* Your goal *
Of all the lines below, return only those starting with the line holding "Во Все Страны (20, 444)" and going on through the line holding "UX (960, 1169)", exactly as written.

── The records ──

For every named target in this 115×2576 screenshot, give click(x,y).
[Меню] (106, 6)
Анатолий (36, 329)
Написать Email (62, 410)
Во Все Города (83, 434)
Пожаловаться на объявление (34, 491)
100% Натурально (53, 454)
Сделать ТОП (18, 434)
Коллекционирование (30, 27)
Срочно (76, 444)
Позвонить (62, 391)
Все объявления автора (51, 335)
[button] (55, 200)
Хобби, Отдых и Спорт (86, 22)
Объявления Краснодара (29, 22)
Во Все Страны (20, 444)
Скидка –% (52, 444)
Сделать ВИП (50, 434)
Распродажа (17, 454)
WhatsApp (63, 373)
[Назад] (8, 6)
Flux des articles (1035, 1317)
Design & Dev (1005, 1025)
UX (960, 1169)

───
── The records ──

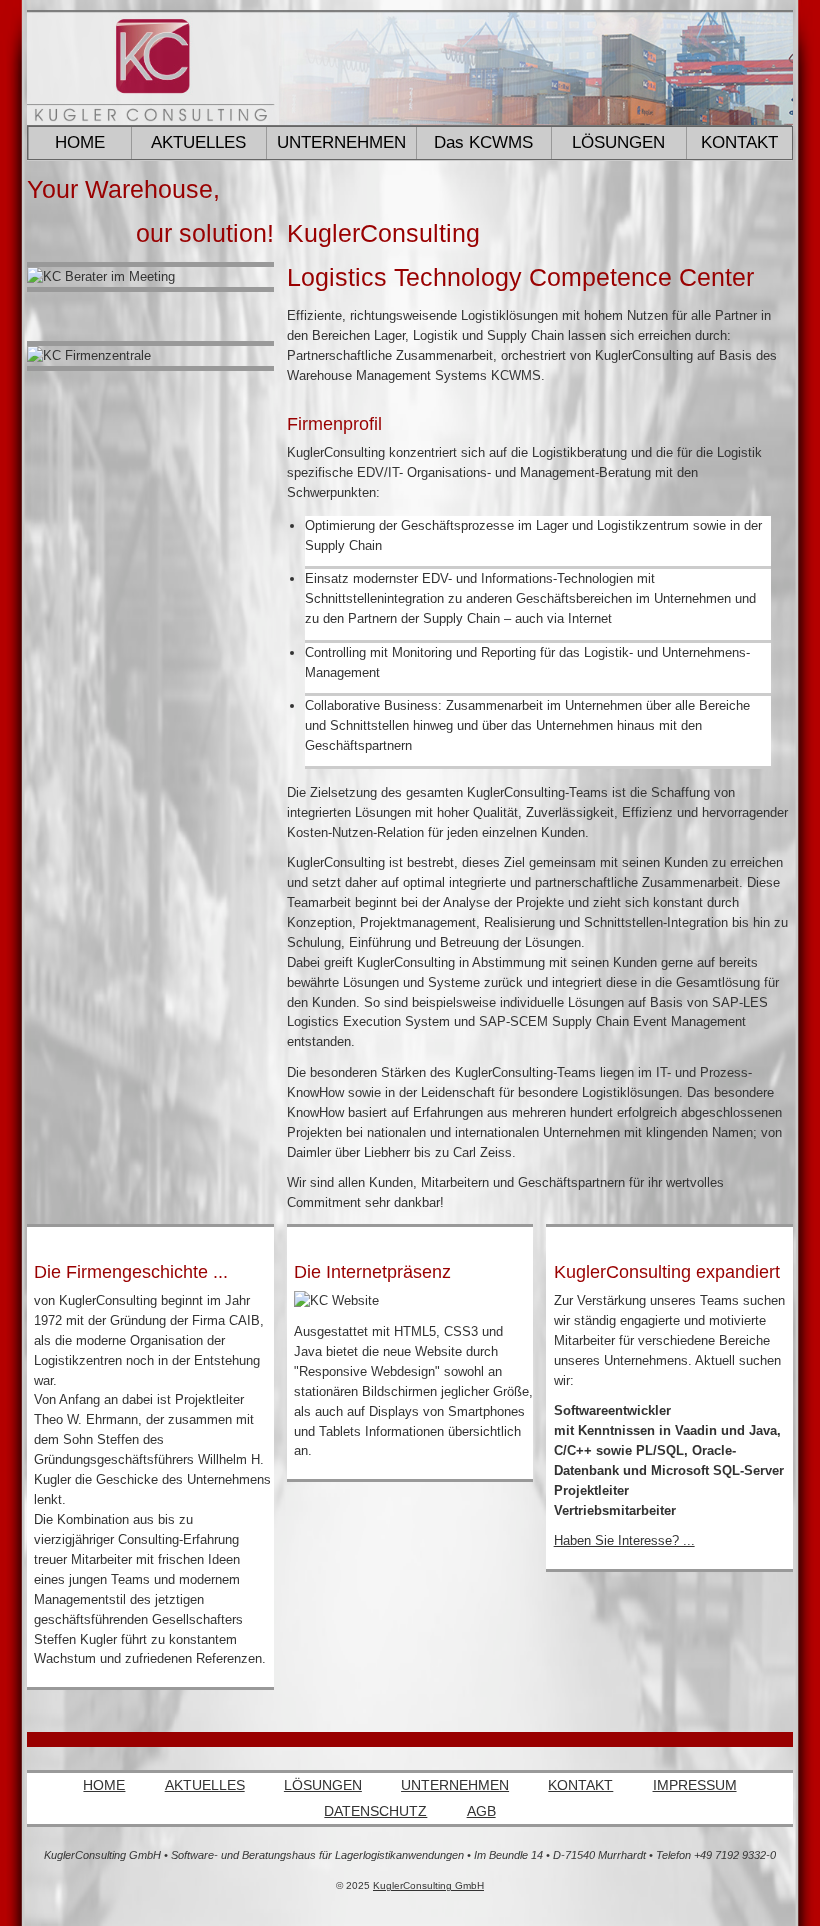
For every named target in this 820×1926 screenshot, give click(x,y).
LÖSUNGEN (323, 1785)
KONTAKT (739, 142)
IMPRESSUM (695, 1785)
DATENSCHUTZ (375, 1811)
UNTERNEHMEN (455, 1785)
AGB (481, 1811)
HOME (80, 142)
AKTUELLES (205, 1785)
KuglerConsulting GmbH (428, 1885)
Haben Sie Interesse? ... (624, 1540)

───

* Answer space *
Во Все Страны (20, 444)
Скидка –% (52, 444)
Сделать ВИП (50, 434)
Распродажа (17, 454)
WhatsApp (63, 373)
[Назад] (8, 6)
Flux des articles (1035, 1317)
Design & Dev (1005, 1025)
UX (960, 1169)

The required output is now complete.